Ma Corte d’appello e Cassazione confermano che è un colpevole impunito. Con la Spazzacorrotti già in vigore, anche quei 3 anni di galera sarebbero diventati definitivi. Totale, con le condanne precedenti: 7 anni e 4 mesi. Che sarebbero diventati 11 anni e 4 mesi con l’unica condanna definitiva finora subita dal Caimano: quella a 4 anni confermata nel 2013 dalla Cassazione per le frodi fiscali sui diritti Mediaset. Quest’ultima condanna si ridusse a 1 anno grazie all’indulto triennale varato dal centrosinistra (coi voti di FI) nell’estate del 2006, che però era riservato a chi non avesse riportato altre condanne per reati commessi dopo la sua approvazione: dunque B., con la condanna per la mazzetta a De Gregorio (fine 2006), non ne avrebbe beneficiato. E avrebbe dovuto scontare in carcere la bellezza di 11 anni e 4 mesi. Si dirà: ma la legge ex-Cirielli esenta dal carcere gli ultrasettantenni. Vero. Ma almeno una condanna definitiva B. l’avrebbe subìta prima di compiere 70 anni (nel 2006) e anche prima di imporre la ex-Cirielli (2005), dunque sarebbe finito in carcere fin dai primi anni 2000. E, compiuti i 70 anni, avrebbe seguitato a scontare il resto della pena non comodamente ai servizi sociali nell’ospizio di Cesano Boscone, ma agli arresti domiciliari. Con una serie di effetti collaterali non da poco: l’interdizione dai pubblici uffici sarebbe scattata ben prima del 2013, dunque B. non avrebbe più potuto candidarsi: cioè ci saremmo risparmiati un bel pezzo del suo secondo governo, il più devastante (2001-2006) e anche l’ultimo (2008-2011), senza contare le larghe intese con Monti e Letta jr. Perché B., anziché a Palazzo Chigi, avrebbe dovuto risiedere in gattabuia o restarsene chiuso in casa piantonato dalla forza pubblica. Se, puta caso, avesse iniziato a scontare i suoi 11 anni e rotti nel 2005, avrebbe finito – con tutti gli sconti all’italiana – intorno al 2015. Ma non sarebbe stato più eleggibile né riabilitabile nemmeno dopo.

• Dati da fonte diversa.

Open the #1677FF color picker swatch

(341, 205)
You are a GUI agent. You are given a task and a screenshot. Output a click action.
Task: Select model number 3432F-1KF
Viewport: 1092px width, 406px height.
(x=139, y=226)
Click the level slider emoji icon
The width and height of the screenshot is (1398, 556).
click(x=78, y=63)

E, in questi calcoli, ci siamo tenuti stretti. È ovvio che, se questa Anticorruzione fosse stata approvata quando il pool di Mani Pulite la propose (a Cernobbio, nel settembre ’94), significherebbe che al governo ci sarebbero stati già allora i 5Stelle, non il Partito dell’Impunità del centro-destra-sinistra. Quindi nessuna delle Procorruzione varate dal ’94 al 2017 sarebbe diventata legge, nemmeno le due più devastanti fatte da B. per B.: la ex-Cirielli che dimezzava i termini di prescrizione e la depenalizzazione del falso in bilancio, che hanno incenerito altri sei processi a suo carico. I quali si sarebbero conclusi quasi tutti non con prescrizioni, ma con condanne. E il totale sarebbe salito ad almeno 20 anni. Che, per un uomo di 82 anni, equivale all’ergastolo, anche al netto delle sentenze che arriveranno prossimamente nei processi e nelle inchieste ancora aperti: il Ruby ter – in sei tronconi sparsi per l’Italia – per corruzione di testimoni; il caso Tarantini per l’induzione a mentire su un altro giro di escort; l’indagine fiorentina per concorso nelle stragi del ’93 a Milano, Firenze e Roma. Quindi sì, la Spazzacorrotti è pericolosissima. Per i delinquenti.